TASK REQUIREMENTS
Starting at the line that contains "Where should I click to: Click the 2階" and continuing through the last line, write out these lines again with every request kept, and raise each coordinate in the answers by 48.

RECORDS SUPPLIED
* * *
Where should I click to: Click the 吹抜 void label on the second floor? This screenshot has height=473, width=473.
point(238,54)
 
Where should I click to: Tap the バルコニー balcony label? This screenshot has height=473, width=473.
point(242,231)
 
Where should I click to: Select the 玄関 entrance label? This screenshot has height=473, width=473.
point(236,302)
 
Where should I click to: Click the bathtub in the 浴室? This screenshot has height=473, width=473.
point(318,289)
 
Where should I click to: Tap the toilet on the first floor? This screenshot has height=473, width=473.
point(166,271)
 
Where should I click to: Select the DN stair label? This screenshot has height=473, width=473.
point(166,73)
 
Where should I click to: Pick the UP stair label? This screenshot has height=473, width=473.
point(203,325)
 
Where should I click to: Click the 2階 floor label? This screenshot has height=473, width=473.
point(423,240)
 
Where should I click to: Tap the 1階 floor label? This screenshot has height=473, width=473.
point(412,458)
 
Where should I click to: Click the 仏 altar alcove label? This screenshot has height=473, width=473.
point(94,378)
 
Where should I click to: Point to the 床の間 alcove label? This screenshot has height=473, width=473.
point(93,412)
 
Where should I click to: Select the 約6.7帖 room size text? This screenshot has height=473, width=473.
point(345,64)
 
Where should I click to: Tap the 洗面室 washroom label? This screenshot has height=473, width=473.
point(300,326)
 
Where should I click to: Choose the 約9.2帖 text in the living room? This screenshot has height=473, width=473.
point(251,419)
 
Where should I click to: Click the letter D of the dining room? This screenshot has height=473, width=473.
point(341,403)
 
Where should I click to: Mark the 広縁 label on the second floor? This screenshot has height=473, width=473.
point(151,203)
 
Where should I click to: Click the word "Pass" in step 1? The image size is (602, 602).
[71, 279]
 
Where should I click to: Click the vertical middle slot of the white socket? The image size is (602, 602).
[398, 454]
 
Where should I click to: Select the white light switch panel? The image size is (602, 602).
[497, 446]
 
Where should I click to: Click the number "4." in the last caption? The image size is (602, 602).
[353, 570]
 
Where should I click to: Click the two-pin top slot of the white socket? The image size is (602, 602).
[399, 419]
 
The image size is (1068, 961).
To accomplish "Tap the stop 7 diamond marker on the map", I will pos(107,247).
* * *
COMPLETE OUTPUT
Where should I click to: Click the 2階 floor label? This screenshot has height=473, width=473.
point(471,288)
 
Where should I click to: Tap the 1階 floor label? This screenshot has height=473, width=473.
point(460,506)
 
Where should I click to: Click the 仏 altar alcove label? This screenshot has height=473, width=473.
point(142,426)
 
Where should I click to: Point to the 床の間 alcove label? This screenshot has height=473, width=473.
point(141,460)
 
Where should I click to: Select the 約6.7帖 room size text? This screenshot has height=473, width=473.
point(393,112)
 
Where should I click to: Tap the 洗面室 washroom label? This screenshot has height=473, width=473.
point(348,374)
 
Where should I click to: Choose the 約9.2帖 text in the living room? This screenshot has height=473, width=473.
point(299,467)
 
Where should I click to: Click the letter D of the dining room? This screenshot has height=473, width=473.
point(389,451)
 
Where should I click to: Mark the 広縁 label on the second floor? This screenshot has height=473, width=473.
point(199,251)
 
Where should I click to: Click the word "Pass" in step 1? The image size is (602, 602).
[119, 327]
 
Where should I click to: Click the vertical middle slot of the white socket? The image size is (602, 602).
[446, 502]
 
Where should I click to: Select the white light switch panel? The image size is (602, 602).
[545, 494]
 
Where should I click to: Click the number "4." in the last caption? The image size is (602, 602).
[401, 618]
 
Where should I click to: Click the two-pin top slot of the white socket? The image size is (602, 602).
[447, 467]
 
The image size is (1068, 961).
To accomplish "Tap the stop 7 diamond marker on the map", I will pos(155,295).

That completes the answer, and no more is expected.